As with attack detection, this module requires successful operation of all prior phases in order for the results to be valid; however, in time this too will become testable. For now, however, the code has yet to be written since there are a lot of earlier problems that need to be solved to reach this step. We are eager to report on the findings as soon as we can examine the results with confidence in the findings.

Discussion

As mentioned previously, we were very happy and confident in the findings of our simulation - they provided concrete evidence of merit in our work and a basis by which we could advance the project. The simulations could be iterated on quickly with ver little technical debt beyond some patches of code, and thus provided a great framework for prototyping our hypotheses and quickly iterating based on the feedback of the results. However, as is always the case with simulations, many aspects of a physical system were over simplified and had an adverse effect during the porting of the findings to a physical testbed. A prime example of this is the swing up problem - while we could simply abstract this away in a simulation, this was an issue that had real implications in a physical system: numerous additional man hours.

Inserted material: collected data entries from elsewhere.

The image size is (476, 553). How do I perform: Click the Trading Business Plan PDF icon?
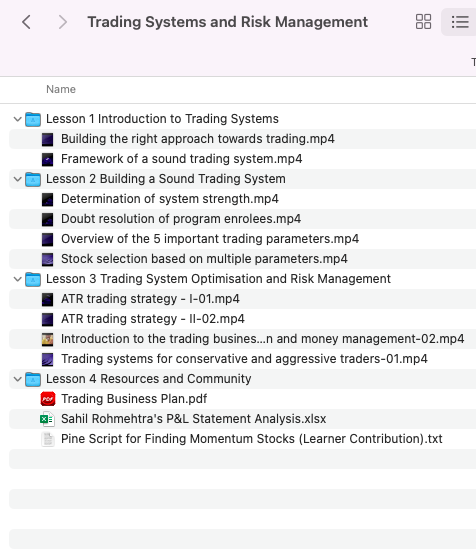[48, 399]
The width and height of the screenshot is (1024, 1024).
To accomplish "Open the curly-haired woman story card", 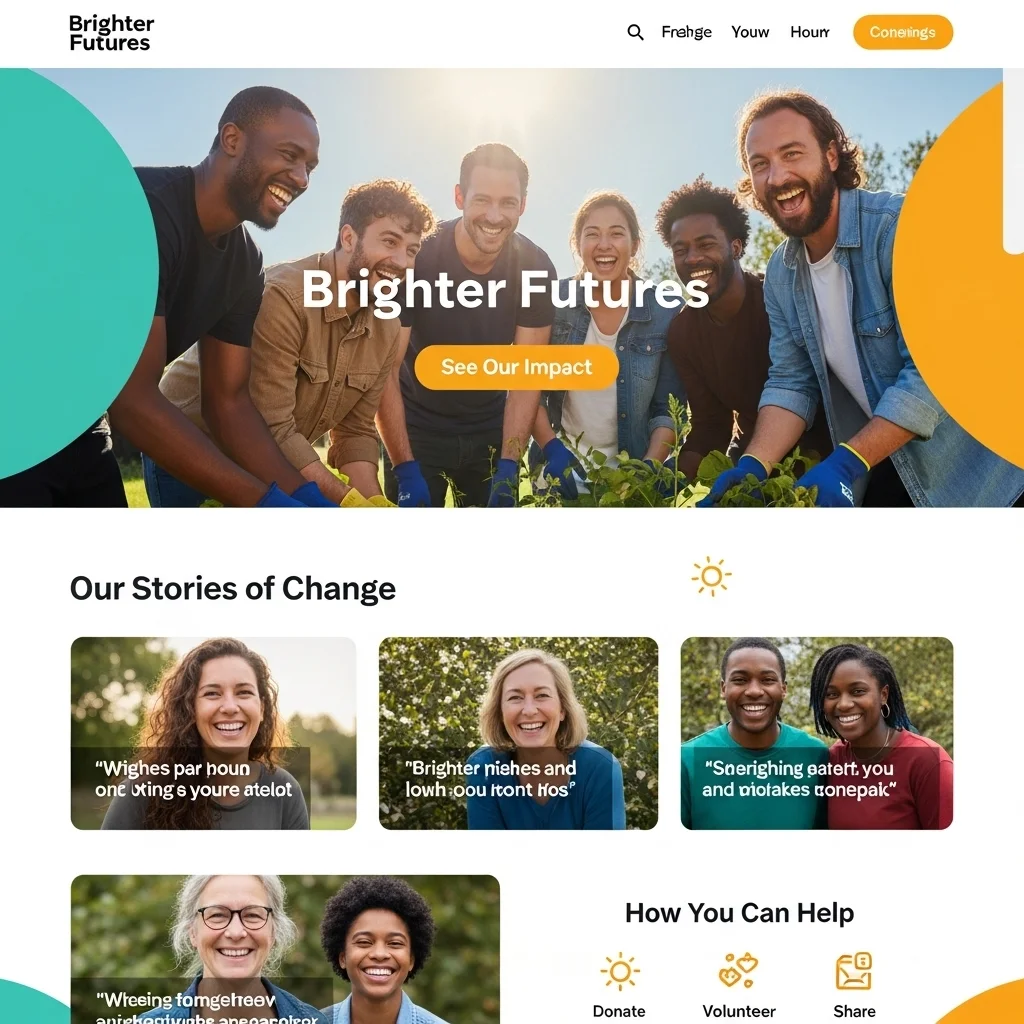I will [x=214, y=733].
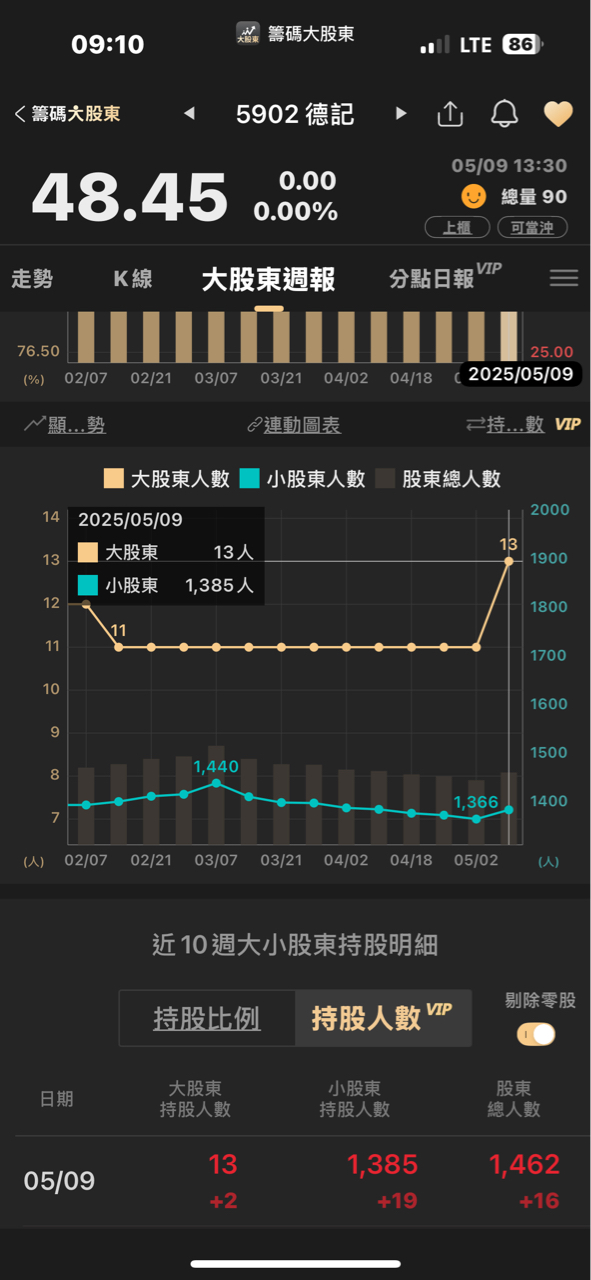The width and height of the screenshot is (591, 1280).
Task: Toggle 大股東人數 legend series
Action: coord(167,479)
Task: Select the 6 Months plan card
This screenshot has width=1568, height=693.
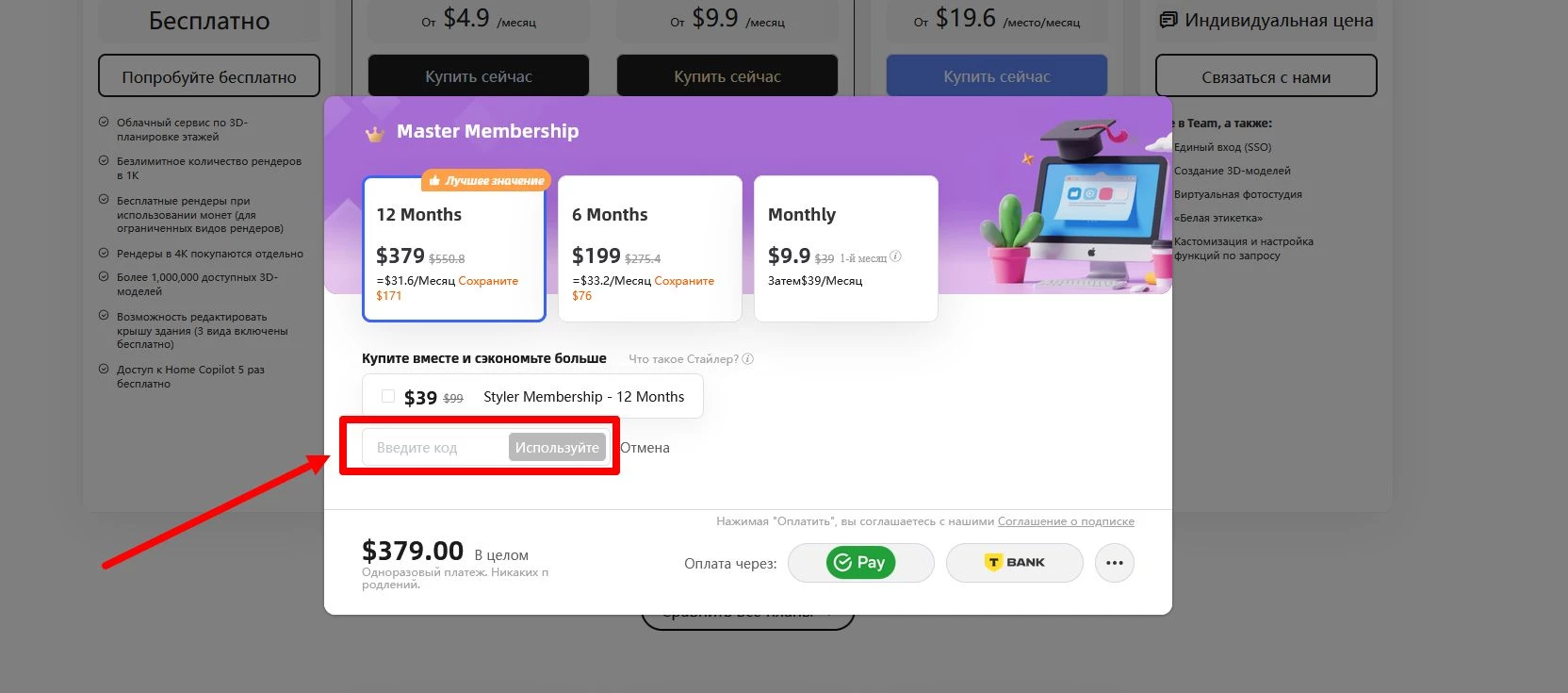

Additionallly, we found that we needed to iterate considerably on construction of the system since we found ourselves lacking the parts we needed very frequently, either because we did not anticipate needing to order something or because an item we did order turned out to not meet our performance expectations. We iterated over several servos, a potentiomeer, several structural components, and even pendulums during the course of this project and routinely discovered that waiting for parts took a considerable amount of time. Had we anticipated these problems in advance, we would have made starting on the physical testbed a much higher priority rather than waiting until 10th week to implment our simulations on a testbed we had to essentially build from the ground up.

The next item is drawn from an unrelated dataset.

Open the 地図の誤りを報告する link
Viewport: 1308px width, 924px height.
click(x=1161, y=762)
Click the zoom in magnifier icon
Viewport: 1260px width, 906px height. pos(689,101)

While the simulations were run in software suites proven and tested in industry and academia, the modules of our physical testbed were almost entirely home made. Though the parts themselves may have been machined, writing the drivers and building the system was essentially a home-cooked activity which, while rewarding, introduced a lot of potential sources of error. While it may have been straightforward to test components on their own, bringing everything together into an integrated cyber-physical system signficiantly increased the sources of error. That being said, almost all the pieces are in place - once the training and PID tuning are complete, the remainder of the phases can commence pretty quickly for the physical testbed.


However, all of that being said, we are still extremely proud of the results of our simulations and the remarkable progress we were able to make on the physical testbed in such a small amount of time. The videos serve as evidence of our hard work paying off, even if only for small periods of time!

Further Work

We ultimately would like to get a paper out of this project and present our findings. However, there are quite a few areas for further work before that can happen. These tasks can be roughly organized into the following list in order of decreasing priority:

Conclusion

Overall, this was an extremely rewarding project with a lot of highs and a lot of lows. Above all, it served as a great introduction to security in cyber physical systems, cyber-physical systems in general, and really deep diving into a problem where we initially had very little knowledge about at the beginning. We consider our efforts reasonably, but not absolutely successful; however, we have learned valuable lessons regarding system construction that we will definitely remember moving forward. We are eager to take part in a similar process again, albeit perhaps with a break in between.